In the new novel, the protagonist finds himself in a remote spot in Northern Vermont, within hiking distance of the Canadian border. Known to us only as Press — short for Prescott, surname never supplied —it’s not clear whether he was lured there by the gentler, uncomplicated rural lifestyle or if he ended up there by default. Recently divorced from Claire, the mother of his two teenage children, he’s a long way from his previous life as a buttoned-down suburban New York stockbroker with a country club membership and a Volvo in the garage.
It’s up to us to wonder what went wrong, with the lifestyle or with Claire, but if it was suffocation by either, he finds out in his new situation that his advancing blindness may be equally hobbling. The cast of characters he now depends on seem dead-on for a remote New England village. The Swinnertons, on one side, are slightly worldly, since Karl saw action in Europe at the end of World War II, and Dorothy writes a column for the local paper and has at least dreamed of going to Paris. Darryl and Avis Clark, by contrast, are dairy farmers who never question their quiet cocoon of daily chores and evangelical Christianity. Both couples include Press in their lives, which he appreciates, though perhaps only out of necessity.

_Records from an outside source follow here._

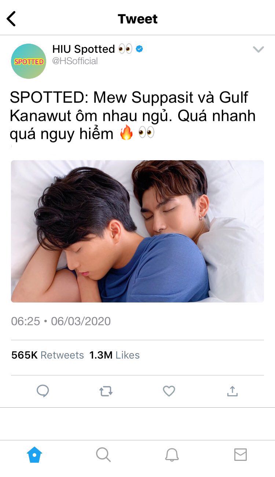Open the Messages envelope icon
The height and width of the screenshot is (477, 275).
click(x=241, y=455)
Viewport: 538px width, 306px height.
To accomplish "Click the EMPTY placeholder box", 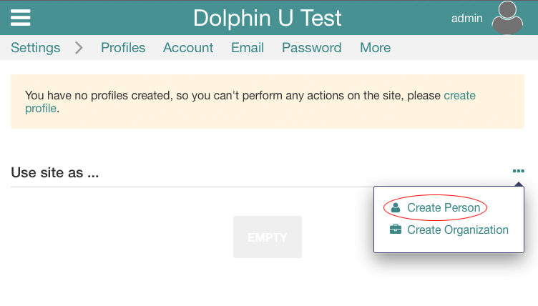I will (x=268, y=237).
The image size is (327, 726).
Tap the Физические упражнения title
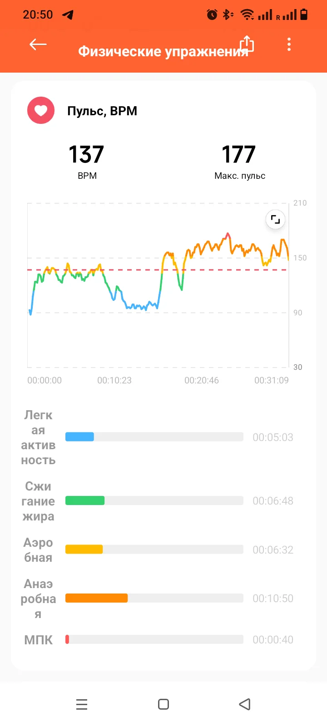coord(163,51)

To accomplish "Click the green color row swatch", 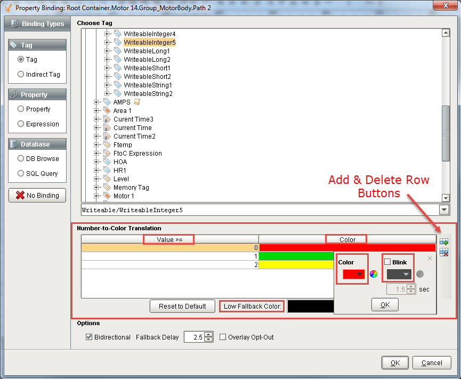I will (296, 256).
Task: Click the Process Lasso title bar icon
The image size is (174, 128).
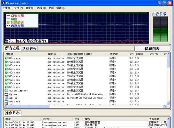Action: click(x=3, y=3)
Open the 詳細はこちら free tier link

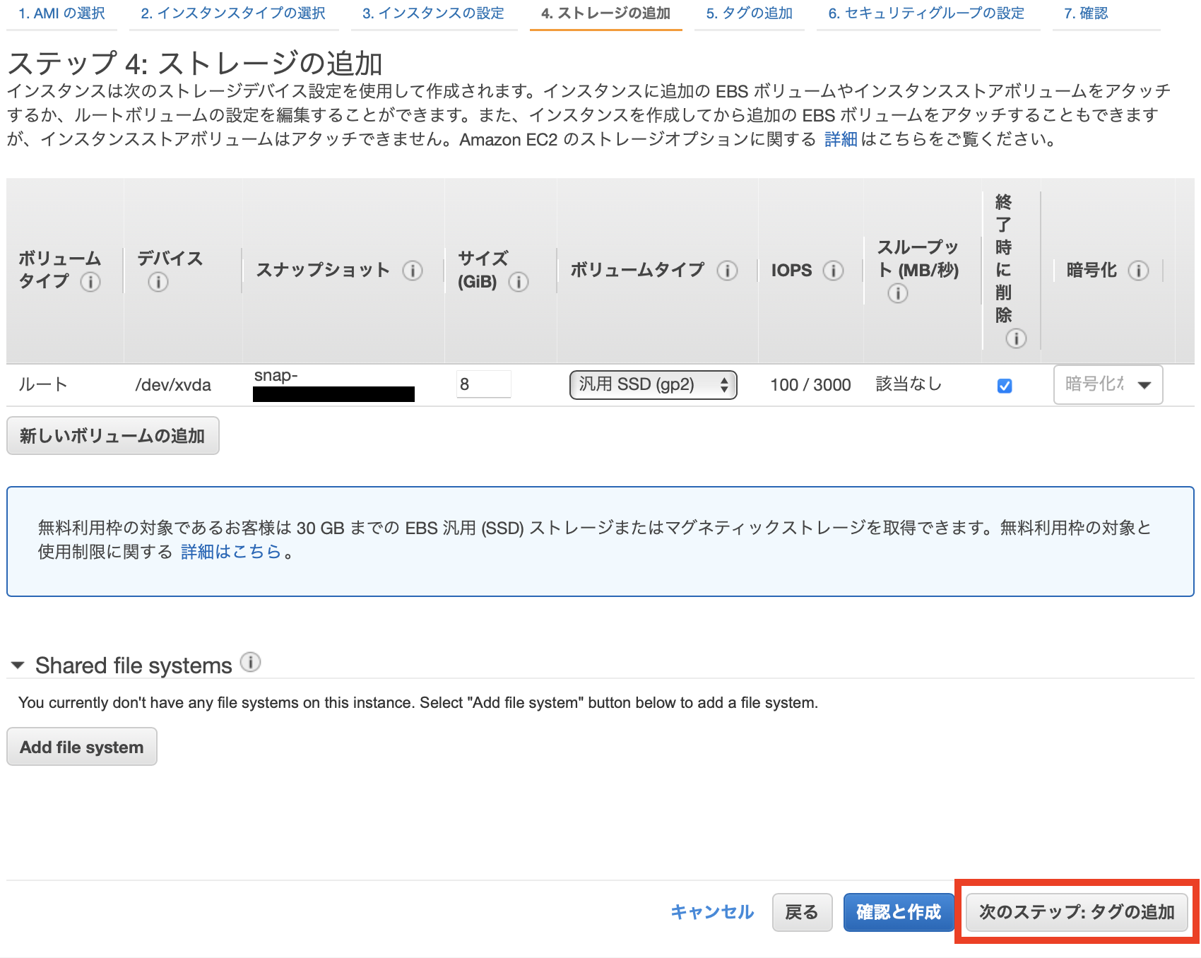(230, 552)
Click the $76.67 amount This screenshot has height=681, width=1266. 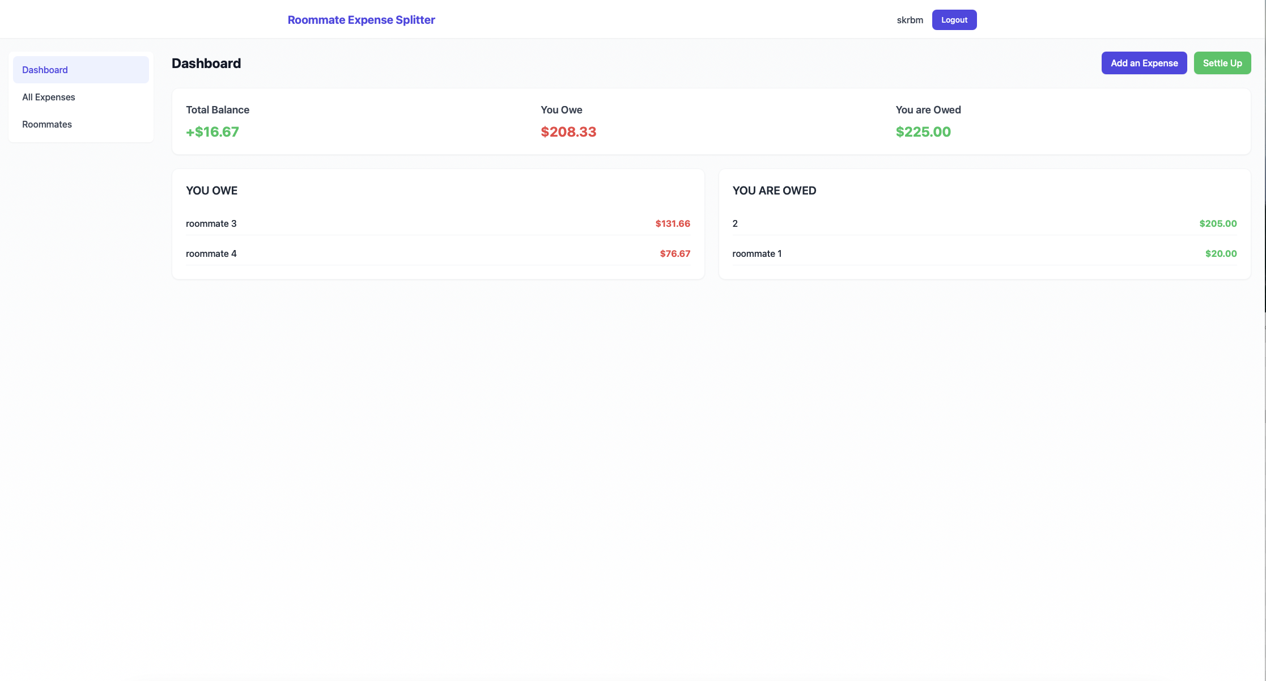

With bleak prospects shrinking daily, it’s not surprising that he latches on desperately to Carol, a hippie from a nearby commune whom he meets by accident one day when he’s stumbling up a stream near his home.
It seems no accident that she also has two children and that her name is so easy to interchange with his ex-wife’s. Curiosity about each other attracts them mutually, and a quirky but warm affair develops. But while she’s content to enjoy him as a diversion, almost a toy, he gropes for more, and eventually he’s left alone again, left to his own devices, in which, because he feels them diminishing, he has less and less confidence. He never quite gives in to self-pity, but until it’s clear how far at sea he is, he seems something of a loser, both to himself and the reader.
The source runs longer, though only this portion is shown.